When I first started reading Mark Rapacz’ Boondoggle (Fahrenheit Press), I did not have a good feeling. I did not want this book to go all cliché on me — if I wanted something like that I’d watch an Angelina Jolie movie. But it didn’t take Rapacz to show me that wasn’t going to happen. Note: I should have a little more trust in the publisher 280 Steps.

Mack, the main character, has joined a company that kills mosquitos in Minnesota. He is an aimless twenty-something, grieving over his father’s sudden death and he lives with his mother who has been stuck in housecoat shock for months since the death of her husband. Rapacz opens Mack’s inner dialogues to the reader as we learn of his anxiety about . . . well, everything.

He was always reminded of that when he and his parents went southside to visit his uncles on his mother’s side. He couldn’t even keep up with those men. They all had blue-collar jobs, spoke blue-collar ways, and hand opinions about sports, politics, and women. Mack didn’t have opinions about any of that. He knew his uncles thought he was soft, thought he was too rich, living in that rich neighborhood, with a dad who had a rich job and friendly face and who seemed to get along with everybody.

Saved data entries
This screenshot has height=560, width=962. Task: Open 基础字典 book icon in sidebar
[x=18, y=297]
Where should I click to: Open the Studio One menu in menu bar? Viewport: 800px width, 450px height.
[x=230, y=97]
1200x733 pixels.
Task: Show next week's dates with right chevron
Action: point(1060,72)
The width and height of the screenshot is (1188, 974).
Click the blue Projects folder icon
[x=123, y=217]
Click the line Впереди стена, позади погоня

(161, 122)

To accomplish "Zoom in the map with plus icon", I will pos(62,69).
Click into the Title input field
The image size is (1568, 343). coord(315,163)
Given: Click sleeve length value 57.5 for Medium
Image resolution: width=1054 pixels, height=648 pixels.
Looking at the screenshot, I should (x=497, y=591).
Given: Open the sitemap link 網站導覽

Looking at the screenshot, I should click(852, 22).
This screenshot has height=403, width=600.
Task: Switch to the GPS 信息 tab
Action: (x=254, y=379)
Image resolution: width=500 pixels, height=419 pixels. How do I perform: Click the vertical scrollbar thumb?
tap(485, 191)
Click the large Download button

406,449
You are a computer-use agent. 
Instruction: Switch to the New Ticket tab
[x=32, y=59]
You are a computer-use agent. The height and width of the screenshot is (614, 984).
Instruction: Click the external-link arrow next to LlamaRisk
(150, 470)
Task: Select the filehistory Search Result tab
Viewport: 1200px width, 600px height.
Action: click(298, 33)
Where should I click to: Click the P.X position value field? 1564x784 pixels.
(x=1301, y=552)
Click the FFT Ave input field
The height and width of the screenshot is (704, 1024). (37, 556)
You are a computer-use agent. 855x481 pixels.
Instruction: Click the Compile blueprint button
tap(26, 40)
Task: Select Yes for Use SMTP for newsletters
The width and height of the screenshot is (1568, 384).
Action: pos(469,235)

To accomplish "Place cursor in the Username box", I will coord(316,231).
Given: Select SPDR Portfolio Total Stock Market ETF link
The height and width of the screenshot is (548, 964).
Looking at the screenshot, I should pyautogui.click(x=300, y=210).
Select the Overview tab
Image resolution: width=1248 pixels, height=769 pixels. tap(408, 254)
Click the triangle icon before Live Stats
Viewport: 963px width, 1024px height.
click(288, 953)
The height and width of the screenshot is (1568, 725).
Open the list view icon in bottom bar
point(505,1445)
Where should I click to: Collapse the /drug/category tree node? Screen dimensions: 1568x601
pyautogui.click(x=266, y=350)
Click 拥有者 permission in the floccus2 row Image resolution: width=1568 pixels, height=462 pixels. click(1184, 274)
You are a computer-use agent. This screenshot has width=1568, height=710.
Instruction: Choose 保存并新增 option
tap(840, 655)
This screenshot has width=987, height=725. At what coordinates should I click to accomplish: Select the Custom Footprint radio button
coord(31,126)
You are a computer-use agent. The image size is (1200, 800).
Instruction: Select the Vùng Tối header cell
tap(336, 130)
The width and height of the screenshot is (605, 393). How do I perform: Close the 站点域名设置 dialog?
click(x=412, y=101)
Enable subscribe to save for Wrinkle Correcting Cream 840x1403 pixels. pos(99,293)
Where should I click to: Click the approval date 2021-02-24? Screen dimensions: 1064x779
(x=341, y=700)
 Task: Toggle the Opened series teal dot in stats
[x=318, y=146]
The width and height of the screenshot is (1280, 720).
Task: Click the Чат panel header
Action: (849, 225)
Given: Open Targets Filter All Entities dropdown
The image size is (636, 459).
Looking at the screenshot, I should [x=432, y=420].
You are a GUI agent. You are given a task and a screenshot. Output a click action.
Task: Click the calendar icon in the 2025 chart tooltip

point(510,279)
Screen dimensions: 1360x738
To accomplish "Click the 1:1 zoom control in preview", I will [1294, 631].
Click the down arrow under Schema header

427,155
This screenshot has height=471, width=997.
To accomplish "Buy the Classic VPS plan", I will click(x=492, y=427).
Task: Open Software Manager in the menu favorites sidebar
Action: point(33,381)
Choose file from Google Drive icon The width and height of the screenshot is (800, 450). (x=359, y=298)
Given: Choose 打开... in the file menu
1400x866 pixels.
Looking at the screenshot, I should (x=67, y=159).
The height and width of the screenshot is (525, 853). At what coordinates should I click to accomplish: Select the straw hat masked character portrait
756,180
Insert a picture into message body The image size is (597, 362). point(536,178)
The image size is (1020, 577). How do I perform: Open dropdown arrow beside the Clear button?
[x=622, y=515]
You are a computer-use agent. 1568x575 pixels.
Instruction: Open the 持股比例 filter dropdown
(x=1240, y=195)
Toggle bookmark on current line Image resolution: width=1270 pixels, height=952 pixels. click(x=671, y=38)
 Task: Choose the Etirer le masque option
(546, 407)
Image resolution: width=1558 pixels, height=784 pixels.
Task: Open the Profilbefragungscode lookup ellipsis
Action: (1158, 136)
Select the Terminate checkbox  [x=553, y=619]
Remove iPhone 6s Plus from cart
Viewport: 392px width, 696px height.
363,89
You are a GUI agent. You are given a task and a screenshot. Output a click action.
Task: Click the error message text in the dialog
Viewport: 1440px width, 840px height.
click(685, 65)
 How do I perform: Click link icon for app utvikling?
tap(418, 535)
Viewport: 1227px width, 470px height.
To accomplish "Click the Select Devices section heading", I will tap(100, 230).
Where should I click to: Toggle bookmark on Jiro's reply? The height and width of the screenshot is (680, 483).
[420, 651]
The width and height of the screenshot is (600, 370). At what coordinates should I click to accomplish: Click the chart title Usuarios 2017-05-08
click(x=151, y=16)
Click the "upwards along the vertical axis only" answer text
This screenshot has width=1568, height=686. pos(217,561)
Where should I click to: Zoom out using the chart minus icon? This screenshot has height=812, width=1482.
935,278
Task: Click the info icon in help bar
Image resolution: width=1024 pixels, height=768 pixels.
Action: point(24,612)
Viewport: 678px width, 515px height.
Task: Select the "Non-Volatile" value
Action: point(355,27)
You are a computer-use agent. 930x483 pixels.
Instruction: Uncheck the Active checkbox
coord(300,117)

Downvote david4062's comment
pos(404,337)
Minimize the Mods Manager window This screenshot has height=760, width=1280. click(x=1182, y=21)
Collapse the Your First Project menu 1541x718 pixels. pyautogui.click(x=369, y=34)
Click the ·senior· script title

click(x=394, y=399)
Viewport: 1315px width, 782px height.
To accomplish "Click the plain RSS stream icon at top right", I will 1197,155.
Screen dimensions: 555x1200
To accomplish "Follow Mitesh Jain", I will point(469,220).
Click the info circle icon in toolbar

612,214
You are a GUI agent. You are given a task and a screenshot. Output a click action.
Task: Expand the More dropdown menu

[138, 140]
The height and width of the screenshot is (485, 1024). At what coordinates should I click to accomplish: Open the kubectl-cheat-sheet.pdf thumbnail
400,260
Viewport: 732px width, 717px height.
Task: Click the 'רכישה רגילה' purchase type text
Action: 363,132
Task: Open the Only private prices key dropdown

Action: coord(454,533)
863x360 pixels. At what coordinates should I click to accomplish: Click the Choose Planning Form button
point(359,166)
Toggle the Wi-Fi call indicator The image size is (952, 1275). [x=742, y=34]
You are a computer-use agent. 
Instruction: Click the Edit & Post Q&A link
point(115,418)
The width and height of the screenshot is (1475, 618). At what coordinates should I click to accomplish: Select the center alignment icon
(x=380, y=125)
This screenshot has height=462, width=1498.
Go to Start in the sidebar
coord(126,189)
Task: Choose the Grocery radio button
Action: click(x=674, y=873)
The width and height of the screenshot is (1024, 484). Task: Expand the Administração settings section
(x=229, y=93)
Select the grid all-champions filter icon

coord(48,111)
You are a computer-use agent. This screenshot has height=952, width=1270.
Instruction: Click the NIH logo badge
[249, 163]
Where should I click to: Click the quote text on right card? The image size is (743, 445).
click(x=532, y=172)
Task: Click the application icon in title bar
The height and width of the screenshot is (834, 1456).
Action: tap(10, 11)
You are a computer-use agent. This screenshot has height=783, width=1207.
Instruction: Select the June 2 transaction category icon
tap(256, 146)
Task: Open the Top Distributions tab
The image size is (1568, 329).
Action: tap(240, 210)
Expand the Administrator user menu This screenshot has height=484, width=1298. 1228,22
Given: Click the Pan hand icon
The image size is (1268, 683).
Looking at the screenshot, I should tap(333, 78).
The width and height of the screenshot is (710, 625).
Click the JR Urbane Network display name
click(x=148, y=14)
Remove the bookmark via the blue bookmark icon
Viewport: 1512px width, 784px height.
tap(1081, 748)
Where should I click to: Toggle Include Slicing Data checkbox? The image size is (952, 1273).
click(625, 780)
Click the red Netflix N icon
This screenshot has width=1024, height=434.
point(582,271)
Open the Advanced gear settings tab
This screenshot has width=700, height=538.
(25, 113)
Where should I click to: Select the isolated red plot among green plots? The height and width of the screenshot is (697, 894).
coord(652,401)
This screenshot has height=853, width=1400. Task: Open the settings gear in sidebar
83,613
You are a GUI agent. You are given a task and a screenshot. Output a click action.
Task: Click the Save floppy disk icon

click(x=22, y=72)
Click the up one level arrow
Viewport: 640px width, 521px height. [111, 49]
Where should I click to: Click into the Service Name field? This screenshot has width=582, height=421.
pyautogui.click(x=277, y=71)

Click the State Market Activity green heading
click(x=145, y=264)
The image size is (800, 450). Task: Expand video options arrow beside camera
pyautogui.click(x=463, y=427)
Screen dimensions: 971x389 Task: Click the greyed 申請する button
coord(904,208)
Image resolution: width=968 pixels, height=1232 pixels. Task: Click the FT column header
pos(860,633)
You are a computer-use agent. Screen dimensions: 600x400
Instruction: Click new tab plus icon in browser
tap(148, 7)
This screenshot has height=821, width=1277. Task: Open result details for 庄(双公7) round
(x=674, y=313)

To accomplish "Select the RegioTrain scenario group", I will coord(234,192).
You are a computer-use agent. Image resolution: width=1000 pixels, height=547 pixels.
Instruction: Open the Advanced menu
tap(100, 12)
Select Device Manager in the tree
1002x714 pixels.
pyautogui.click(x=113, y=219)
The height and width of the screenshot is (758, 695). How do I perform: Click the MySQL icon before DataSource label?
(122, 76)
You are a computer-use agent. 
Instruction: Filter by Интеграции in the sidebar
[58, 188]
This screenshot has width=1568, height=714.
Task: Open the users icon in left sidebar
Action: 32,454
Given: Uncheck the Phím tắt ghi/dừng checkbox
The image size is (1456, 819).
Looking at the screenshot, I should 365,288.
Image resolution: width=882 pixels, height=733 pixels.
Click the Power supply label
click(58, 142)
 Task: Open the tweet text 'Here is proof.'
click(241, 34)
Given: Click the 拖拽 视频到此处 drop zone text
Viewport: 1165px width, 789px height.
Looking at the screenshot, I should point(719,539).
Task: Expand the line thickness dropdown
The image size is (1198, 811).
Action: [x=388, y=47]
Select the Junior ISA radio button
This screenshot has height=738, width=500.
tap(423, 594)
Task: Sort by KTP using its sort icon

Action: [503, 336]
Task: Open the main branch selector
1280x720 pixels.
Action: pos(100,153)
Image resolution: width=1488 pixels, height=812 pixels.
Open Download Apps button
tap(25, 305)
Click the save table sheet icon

What this exercise asks:
1. Translate this sentence from the Boondoggle review into Spanish: "Mack, the main character, has joined a company that kills mosquitos in Minnesota."
2. According to the Boondoggle review, what is Mack grieving over?
3. Summarize the Boondoggle review in two sentences.
The records are separate material and are unrelated to the review above.

Results for each task:
1. Mack, el personaje principal, se ha unido a una empresa que mata mosquitos en Minnesota.

2. His father's sudden death.

3. The reviewer started Mark Rapacz's Boondoggle worried it would turn clichéd, but came to see it would not. Its main character, Mack, is an aimless, anxious twenty-something who has joined a Minnesota mosquito-killing company, grieves his father's sudden death, lives with his mother, and knows his blue-collar uncles think he is soft and too rich.